There are multiple things going here, all of which are pretty big computational tasks. Firstly, there is no cloud-based voice control, ala Google voice or Alexa. The robot works on the premise of full autonomy, which means no internet connectivity for any aspect. All voice recognition, voice-to-text, and speech synthesis are performed locally using the NVIDIA Riva GPU-based AI speech SDK, running on the local NVIDIA Jetson AGX Orin carried on Spot’s back. A front-facing webcam supplies the audio feed for this. The voice recognition application listens for the wake phrase, then turns the snack order into text, for later replay when it gets to the destination. Navigation is taken care of with a Microstrain RTK GNSS module, which has all the needed robustness, such as dual antennas, and inertial fallback for those regions with a spotty signal. Navigation is no use out in the real world on its own, which is where Spot’s depth sensor cameras come in. These enable local obstacle avoidance, as per the usual spot behavior we’ve all seen before.

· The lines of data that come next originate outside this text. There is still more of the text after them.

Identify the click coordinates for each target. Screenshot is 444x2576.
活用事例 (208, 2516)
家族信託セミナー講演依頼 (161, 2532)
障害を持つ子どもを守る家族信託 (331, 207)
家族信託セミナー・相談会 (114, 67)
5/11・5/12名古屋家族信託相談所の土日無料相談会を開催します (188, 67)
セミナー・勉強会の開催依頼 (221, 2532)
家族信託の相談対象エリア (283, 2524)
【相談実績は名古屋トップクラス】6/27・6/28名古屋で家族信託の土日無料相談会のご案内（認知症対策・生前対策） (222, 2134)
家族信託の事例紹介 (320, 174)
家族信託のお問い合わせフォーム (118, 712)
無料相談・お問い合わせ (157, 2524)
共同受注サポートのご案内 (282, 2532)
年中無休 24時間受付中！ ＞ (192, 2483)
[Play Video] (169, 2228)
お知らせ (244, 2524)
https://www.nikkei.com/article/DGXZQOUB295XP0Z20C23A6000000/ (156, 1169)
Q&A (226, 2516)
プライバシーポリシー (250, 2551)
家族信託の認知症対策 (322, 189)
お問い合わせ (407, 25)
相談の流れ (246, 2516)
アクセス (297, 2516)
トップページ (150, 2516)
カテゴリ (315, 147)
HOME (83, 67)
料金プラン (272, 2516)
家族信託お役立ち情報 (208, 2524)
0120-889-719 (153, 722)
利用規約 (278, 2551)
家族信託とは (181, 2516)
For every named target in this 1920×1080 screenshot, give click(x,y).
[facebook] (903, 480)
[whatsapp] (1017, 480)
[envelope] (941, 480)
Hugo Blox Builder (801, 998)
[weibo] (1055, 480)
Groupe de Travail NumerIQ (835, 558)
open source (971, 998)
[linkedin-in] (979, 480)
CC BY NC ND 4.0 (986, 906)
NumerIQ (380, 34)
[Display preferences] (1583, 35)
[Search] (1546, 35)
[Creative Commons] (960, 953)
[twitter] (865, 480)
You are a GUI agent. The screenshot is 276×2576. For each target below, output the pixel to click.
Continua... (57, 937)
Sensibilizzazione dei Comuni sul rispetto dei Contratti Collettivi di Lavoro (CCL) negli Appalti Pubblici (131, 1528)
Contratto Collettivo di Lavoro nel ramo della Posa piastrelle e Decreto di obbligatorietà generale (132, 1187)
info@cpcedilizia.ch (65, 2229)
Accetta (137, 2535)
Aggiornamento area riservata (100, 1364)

But what about crossing the road without getting tens of thousands of dollars of someone else’s hardware crushed by a passing truck? Spot’s onboard streaming cameras are fed into the NVIDIA dash cam net AI platform which enables real-time recognition of moving obstacles such as cars, humans and anything else that might be wandering around and get in the way. All in all a cool project showing the future potential of AI in robotics for important tasks, like fetching me a beer when I most need it, even if it comes from the local corner shop.

We love robots around here. Robots can mow your lawn, navigate inside your house with a little help from invisible QR Codes, even help out with growing your food. The robot-assisted future long promised, may now be looking more like the present.